1
2
3
4
5
6
7
8
9
10
11
12
13
14
15
16
17
18
19
20
21
22
23
24
25
26
27
28
29
30
31
|
From: William Desportes <williamdes@wdes.fr>
Date: Thu, 3 Apr 2025 19:06:36 +0200
Subject: CVE-2024-9101 - Reflected Cross-Site Scripting in entry_chooser.php
Origin: vendor
Forwarded: no
Ref: https://www.redguard.ch/blog/2024/12/19/security-advisory-phpldapadmin/
---
htdocs/entry_chooser.php | 9 +++++++--
1 file changed, 7 insertions(+), 2 deletions(-)

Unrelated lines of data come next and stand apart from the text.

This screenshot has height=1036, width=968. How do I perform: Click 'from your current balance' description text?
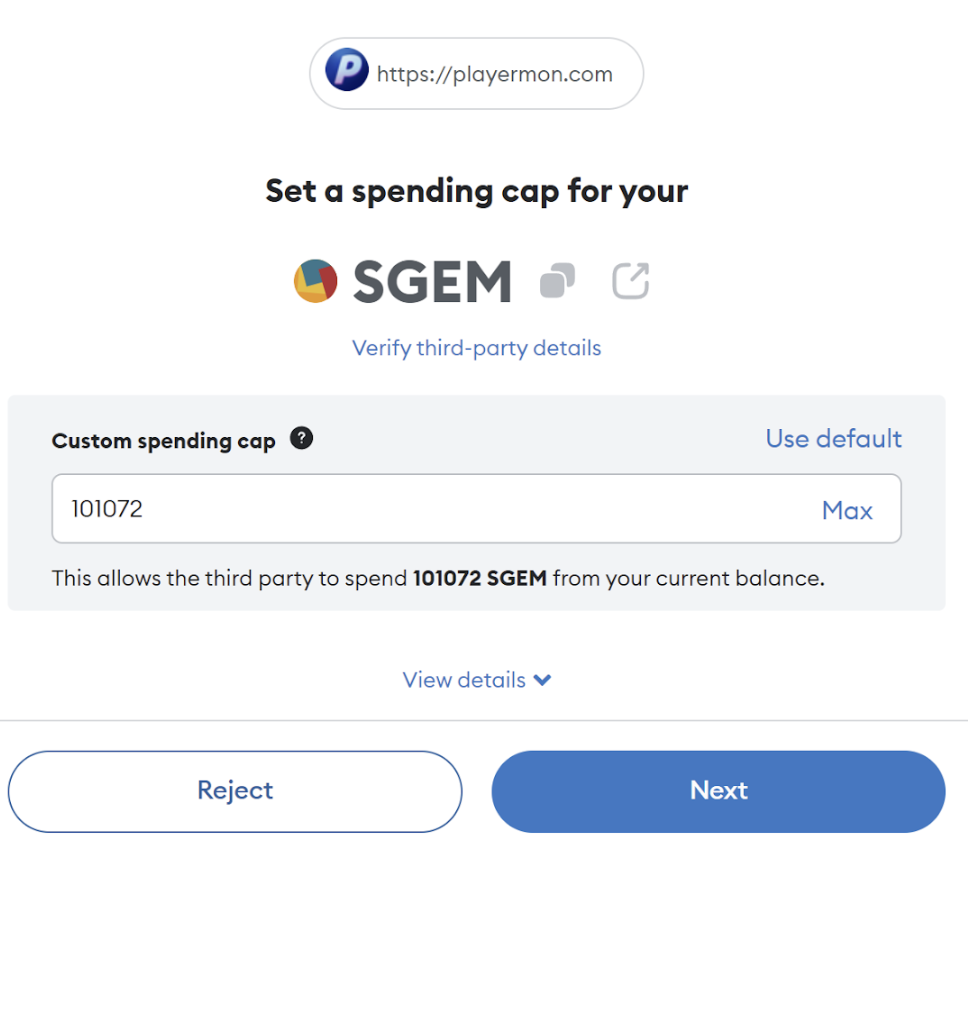tap(688, 578)
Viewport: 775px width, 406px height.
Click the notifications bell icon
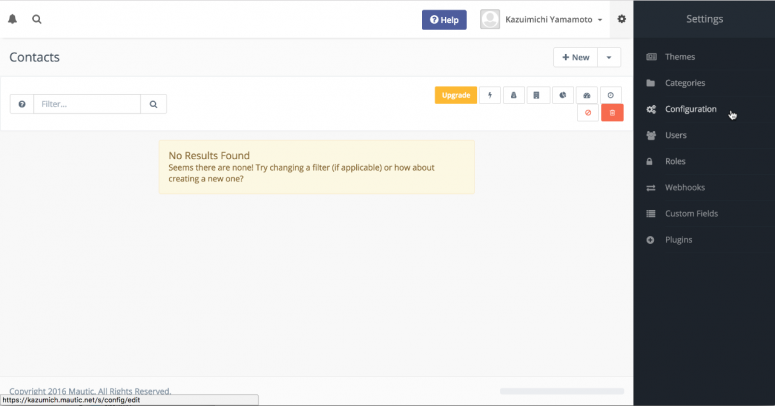click(x=13, y=19)
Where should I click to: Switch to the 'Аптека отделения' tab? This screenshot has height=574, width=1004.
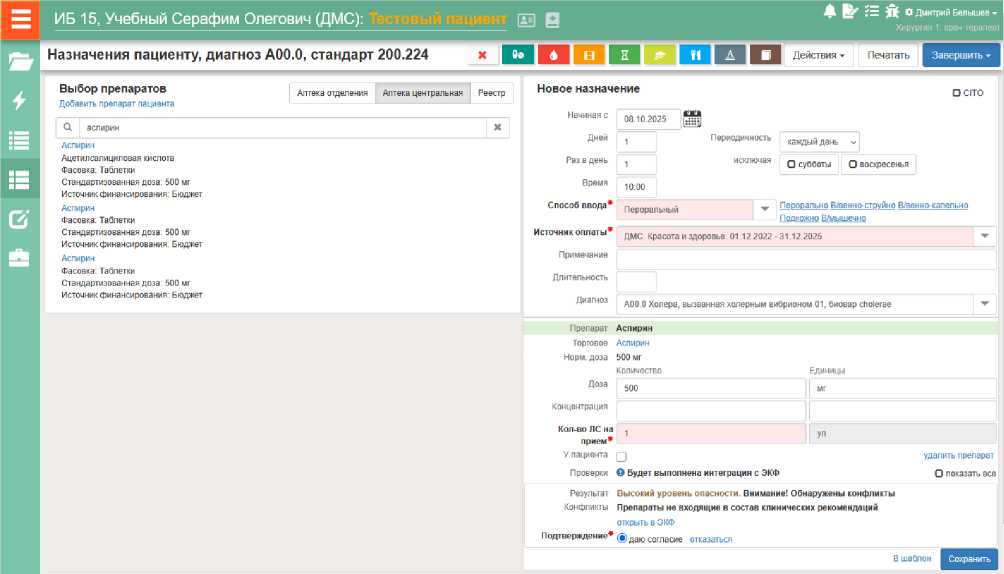[x=332, y=93]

diff --git a/htdocs/entry_chooser.php b/htdocs/entry_chooser.php
index e2d7bf5..56061cf 100644
--- a/htdocs/entry_chooser.php
+++ b/htdocs/entry_chooser.php
@@ -24,8 +24,13 @@ printf('<h3 class="subtitle">%s</h3>',_('Entry Chooser'));
echo '<script type="text/javascript">';
echo ' function returnDN(dn) {';
-printf(" eval ('o = opener.document.getElementById(\"%s\").%s;');",$request['form'],$request['element']);
-echo ' o.value = dn;';
+echo ' var formElement = opener.document.getElementById("' . htmlspecialchars($request['form'], ENT_QUOTES, 'UTF-8') . '");';
+echo ' if (formElement) {';
+echo ' var elementName = "' . htmlspecialchars($request['element'], ENT_QUOTES, 'UTF-8') . '";';
+echo ' if (formElement[elementName] !== undefined) {';
+echo ' formElement[elementName].value = dn;';
+echo ' }';
+echo ' }';
echo ' close();';
echo ' }';
echo '</script>';
|